Collected data entries:
○ ○ ○ ○

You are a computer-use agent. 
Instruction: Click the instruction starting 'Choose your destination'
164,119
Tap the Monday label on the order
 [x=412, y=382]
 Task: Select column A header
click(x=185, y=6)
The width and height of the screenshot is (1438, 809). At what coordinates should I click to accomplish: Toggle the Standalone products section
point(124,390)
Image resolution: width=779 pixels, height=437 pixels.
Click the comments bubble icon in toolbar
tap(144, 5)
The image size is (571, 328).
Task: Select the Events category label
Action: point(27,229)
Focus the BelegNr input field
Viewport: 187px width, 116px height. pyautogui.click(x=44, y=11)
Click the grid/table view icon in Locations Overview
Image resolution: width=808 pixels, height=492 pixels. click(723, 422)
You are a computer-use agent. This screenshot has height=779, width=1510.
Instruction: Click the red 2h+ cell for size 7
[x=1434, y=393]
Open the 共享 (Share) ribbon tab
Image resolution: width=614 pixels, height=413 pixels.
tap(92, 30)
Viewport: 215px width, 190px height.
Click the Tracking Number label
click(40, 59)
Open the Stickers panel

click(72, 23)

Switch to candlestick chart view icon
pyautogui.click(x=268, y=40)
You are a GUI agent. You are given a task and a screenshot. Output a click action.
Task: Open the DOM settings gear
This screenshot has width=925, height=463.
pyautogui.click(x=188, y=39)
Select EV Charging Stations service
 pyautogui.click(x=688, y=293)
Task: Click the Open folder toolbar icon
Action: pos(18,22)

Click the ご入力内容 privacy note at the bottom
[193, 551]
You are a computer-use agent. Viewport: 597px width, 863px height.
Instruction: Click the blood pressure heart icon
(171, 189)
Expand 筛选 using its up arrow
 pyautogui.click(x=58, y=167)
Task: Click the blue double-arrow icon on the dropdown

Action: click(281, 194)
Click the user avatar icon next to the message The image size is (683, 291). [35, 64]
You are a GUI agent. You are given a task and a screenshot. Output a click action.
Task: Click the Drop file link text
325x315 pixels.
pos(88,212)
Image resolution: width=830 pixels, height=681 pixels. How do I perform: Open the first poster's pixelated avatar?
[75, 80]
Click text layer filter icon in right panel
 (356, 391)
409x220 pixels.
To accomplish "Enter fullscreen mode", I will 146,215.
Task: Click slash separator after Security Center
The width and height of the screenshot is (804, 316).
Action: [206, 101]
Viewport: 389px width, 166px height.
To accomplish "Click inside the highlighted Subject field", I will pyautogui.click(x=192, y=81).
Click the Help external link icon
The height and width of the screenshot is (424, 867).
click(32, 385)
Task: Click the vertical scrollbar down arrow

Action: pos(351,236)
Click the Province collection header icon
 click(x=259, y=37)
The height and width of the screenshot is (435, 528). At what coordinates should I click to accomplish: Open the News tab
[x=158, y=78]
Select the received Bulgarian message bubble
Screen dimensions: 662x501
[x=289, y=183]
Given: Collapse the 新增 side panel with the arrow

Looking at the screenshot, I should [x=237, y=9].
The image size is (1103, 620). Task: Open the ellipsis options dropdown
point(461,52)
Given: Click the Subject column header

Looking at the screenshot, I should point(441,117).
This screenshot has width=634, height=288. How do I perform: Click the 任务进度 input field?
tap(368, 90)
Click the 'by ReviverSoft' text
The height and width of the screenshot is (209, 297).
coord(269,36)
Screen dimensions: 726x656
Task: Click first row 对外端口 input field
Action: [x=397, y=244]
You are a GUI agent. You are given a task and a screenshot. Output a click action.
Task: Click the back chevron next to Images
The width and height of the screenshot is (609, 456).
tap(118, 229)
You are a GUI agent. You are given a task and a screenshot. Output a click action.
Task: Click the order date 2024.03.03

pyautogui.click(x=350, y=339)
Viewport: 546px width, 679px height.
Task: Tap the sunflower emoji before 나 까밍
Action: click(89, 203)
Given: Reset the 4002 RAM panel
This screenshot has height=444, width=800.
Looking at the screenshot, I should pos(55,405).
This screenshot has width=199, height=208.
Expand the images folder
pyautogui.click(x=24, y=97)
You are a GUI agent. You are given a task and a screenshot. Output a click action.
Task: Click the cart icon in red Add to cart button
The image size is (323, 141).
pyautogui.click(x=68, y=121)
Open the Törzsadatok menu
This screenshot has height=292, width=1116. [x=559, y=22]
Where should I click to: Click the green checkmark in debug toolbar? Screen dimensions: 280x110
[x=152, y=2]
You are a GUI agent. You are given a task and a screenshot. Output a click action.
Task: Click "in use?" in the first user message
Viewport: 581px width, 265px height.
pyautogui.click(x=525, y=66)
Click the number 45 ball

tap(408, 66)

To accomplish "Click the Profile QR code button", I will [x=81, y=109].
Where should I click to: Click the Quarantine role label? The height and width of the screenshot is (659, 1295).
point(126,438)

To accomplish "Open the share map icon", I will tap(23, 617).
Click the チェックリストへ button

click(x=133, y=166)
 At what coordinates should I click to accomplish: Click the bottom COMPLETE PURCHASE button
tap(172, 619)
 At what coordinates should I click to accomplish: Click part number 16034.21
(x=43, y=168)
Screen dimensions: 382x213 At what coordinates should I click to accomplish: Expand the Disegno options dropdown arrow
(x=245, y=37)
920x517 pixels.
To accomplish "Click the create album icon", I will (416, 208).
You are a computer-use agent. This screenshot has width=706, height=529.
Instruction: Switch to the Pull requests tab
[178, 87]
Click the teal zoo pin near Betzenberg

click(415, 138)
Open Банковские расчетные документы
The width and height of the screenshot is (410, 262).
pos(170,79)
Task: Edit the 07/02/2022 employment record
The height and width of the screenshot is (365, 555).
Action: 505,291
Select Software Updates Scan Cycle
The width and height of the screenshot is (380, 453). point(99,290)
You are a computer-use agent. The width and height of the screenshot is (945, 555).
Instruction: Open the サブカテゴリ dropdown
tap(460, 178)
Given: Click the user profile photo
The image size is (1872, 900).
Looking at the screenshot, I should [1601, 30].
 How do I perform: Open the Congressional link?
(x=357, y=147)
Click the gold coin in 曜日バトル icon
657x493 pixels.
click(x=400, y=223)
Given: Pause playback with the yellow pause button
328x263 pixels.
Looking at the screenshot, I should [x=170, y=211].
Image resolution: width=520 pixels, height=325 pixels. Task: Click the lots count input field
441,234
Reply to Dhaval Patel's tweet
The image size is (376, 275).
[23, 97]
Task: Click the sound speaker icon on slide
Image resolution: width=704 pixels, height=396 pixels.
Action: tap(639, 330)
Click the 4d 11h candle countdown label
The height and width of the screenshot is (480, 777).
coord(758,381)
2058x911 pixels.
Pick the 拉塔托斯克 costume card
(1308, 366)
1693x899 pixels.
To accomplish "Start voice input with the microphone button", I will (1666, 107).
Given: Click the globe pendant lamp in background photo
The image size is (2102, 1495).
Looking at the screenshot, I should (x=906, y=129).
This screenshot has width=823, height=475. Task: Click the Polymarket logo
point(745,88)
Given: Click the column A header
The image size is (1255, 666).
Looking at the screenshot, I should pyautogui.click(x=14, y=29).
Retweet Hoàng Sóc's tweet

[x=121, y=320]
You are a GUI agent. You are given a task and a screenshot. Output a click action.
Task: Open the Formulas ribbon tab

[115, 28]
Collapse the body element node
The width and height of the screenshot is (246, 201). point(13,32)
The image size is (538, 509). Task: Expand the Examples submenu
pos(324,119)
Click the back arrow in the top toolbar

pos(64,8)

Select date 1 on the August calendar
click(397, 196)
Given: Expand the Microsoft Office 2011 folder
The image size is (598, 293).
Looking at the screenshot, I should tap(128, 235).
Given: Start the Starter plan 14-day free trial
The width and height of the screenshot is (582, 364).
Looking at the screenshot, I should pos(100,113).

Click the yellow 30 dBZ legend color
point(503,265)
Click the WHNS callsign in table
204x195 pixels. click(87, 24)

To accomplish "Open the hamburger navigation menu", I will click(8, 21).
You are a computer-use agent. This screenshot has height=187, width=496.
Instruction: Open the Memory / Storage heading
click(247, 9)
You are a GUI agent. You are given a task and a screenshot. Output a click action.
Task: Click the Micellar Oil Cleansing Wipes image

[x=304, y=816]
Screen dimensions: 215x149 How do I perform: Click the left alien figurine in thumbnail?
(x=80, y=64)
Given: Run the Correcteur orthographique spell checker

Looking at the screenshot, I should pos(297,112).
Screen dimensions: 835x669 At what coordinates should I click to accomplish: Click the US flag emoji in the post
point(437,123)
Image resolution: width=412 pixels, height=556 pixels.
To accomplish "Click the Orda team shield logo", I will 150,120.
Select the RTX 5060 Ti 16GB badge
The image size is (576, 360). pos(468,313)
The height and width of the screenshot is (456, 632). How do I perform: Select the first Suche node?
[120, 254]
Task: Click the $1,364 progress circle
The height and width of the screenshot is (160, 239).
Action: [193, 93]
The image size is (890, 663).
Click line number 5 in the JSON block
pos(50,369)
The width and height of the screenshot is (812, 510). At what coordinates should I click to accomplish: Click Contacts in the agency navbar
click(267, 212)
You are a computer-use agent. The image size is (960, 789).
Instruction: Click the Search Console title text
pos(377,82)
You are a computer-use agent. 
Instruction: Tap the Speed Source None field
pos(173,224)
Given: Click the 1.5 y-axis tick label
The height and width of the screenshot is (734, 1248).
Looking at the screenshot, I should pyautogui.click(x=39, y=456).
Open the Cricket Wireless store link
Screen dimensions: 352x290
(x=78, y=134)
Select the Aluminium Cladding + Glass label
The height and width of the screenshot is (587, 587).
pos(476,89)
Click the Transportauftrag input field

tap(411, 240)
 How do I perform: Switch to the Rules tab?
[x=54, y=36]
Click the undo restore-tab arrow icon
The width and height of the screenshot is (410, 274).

○ ○ ○ ○

● REQUIRED ACTION
Return all lines of the data in which the string "photo" appears.

● SOLUTION FOR THIS TASK
Given: Click the user profile photo
Given: Click the globe pendant lamp in background photo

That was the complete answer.